The String Quartet No. 8 by Dmitri Shostakovich was written in 1960. It is in the key of C minor.

The piece was written shortly after Shostakovich was diagnosed with myelitis. According to the score, it is dedicated "to the victims of fascism and war" but Shostakovich's daughter, Galina, stated that Shostakovich secretly dedicated it to himself. Shostakovich's friend, Lev Lebedinsky, said that Shostakovich thought of the work as his epitaph and that he planned to commit suicide around this time.

The work was written in Dresden, where Shostakovich he was to write music for the film Five Days, Five Nights. The quartet is in five movements:

  1. Largo
  2. Allegro molto
  3. Allegretto
  4. Largo
  5. Largo

The first movement opens with the D-E flat-C-B motif which appears in various other pieces by Shotakovich (the Symphony No. 10, for example). This was Shostakovich's musical signature - in German nomenclature, H is the name given to what in English is called B natural, and Es is E flat, and DSCH represent the initial and first letters of Shostakovich's surname as transliterated into German (D. Schostakowitsch).

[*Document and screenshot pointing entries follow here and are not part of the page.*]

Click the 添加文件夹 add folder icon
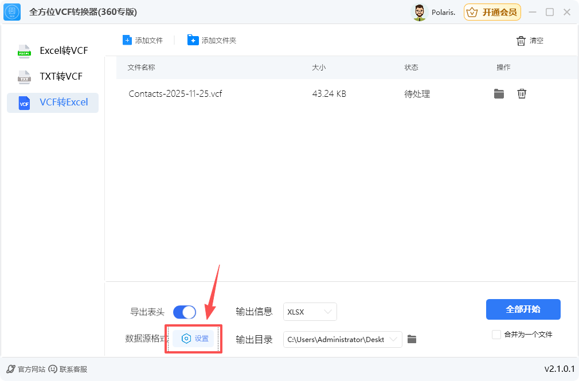 (193, 40)
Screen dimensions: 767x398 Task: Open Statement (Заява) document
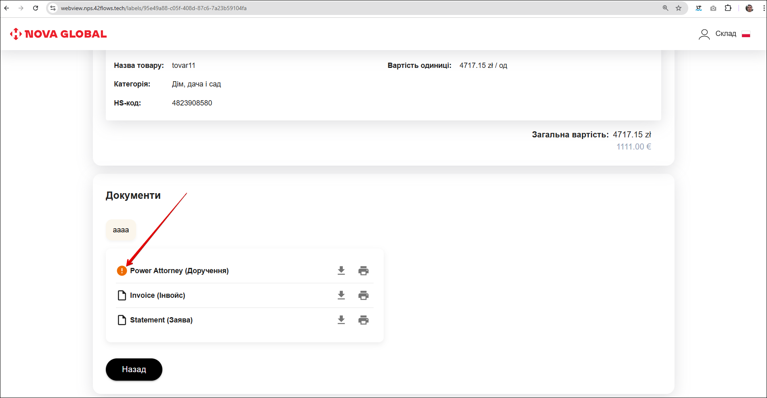pos(161,320)
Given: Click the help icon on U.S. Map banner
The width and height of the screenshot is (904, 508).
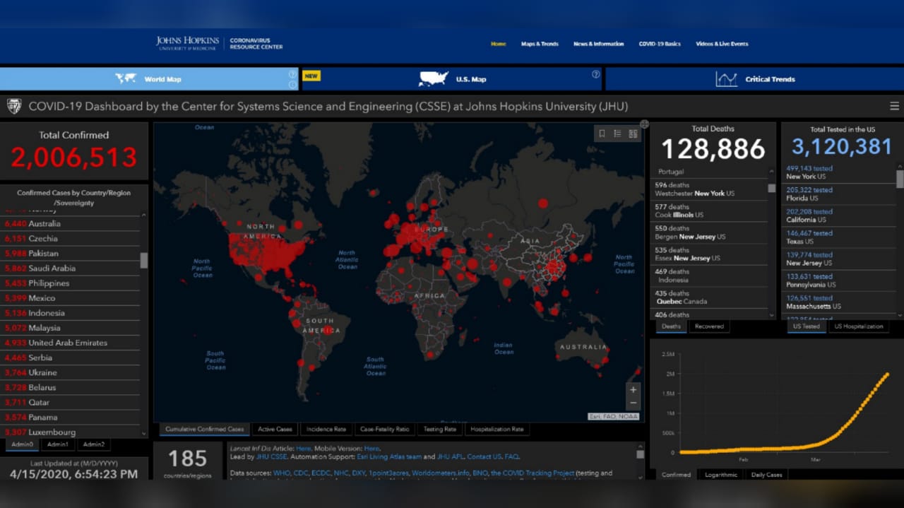Looking at the screenshot, I should click(595, 74).
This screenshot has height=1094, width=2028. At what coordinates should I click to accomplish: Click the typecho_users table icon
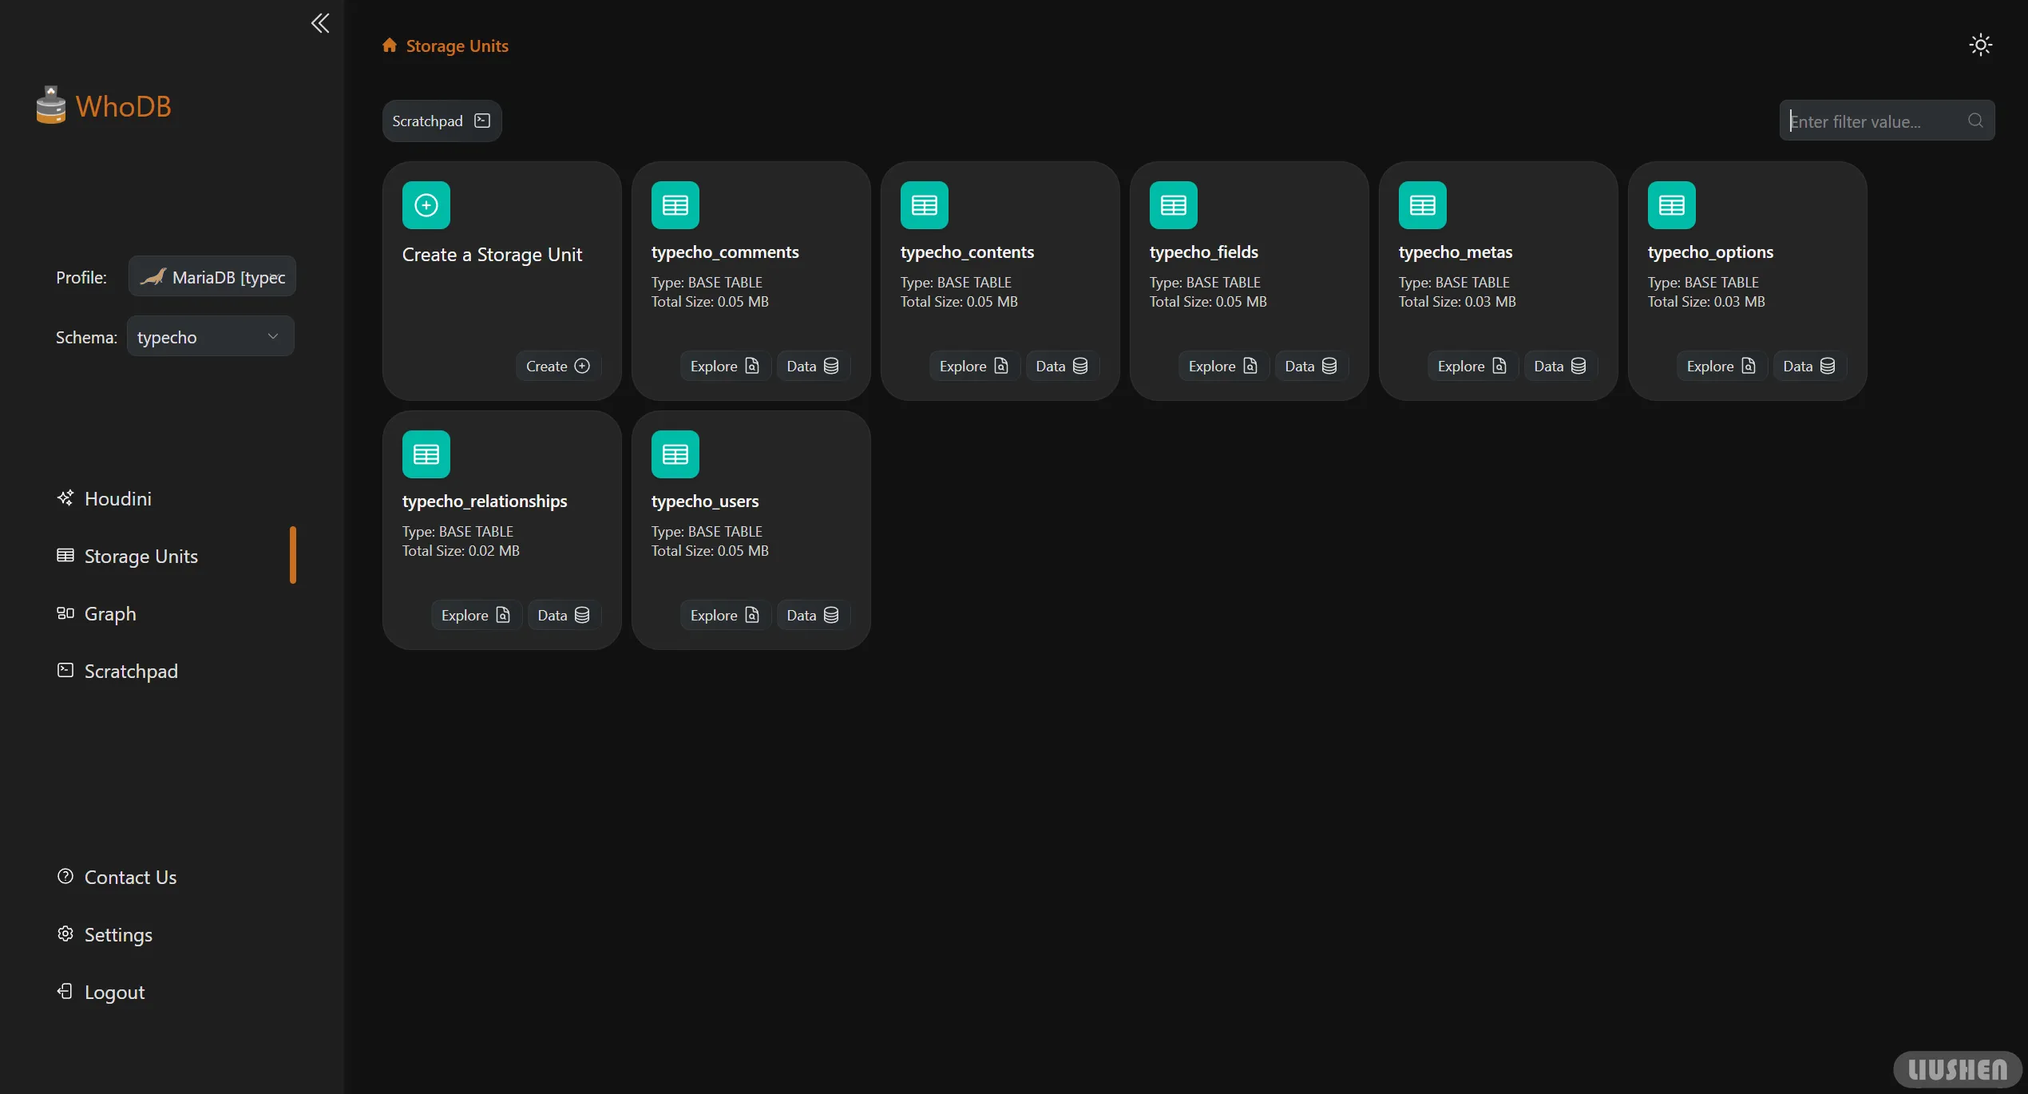tap(675, 454)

The work is filled with quotes of other pieces by Shostakovich: the first movement quotes his Symphony No. 1 and Symphony No. 5; the second movement uses a Jewish theme first used by Shostakovich in his Piano Trio No. 2; the third movement quotes the Cello Concerto No. 1; and the fourth movement quotes a 19th century revolutionary song and Shostakovich's opera, Lady Macbeth of the Mtensk District.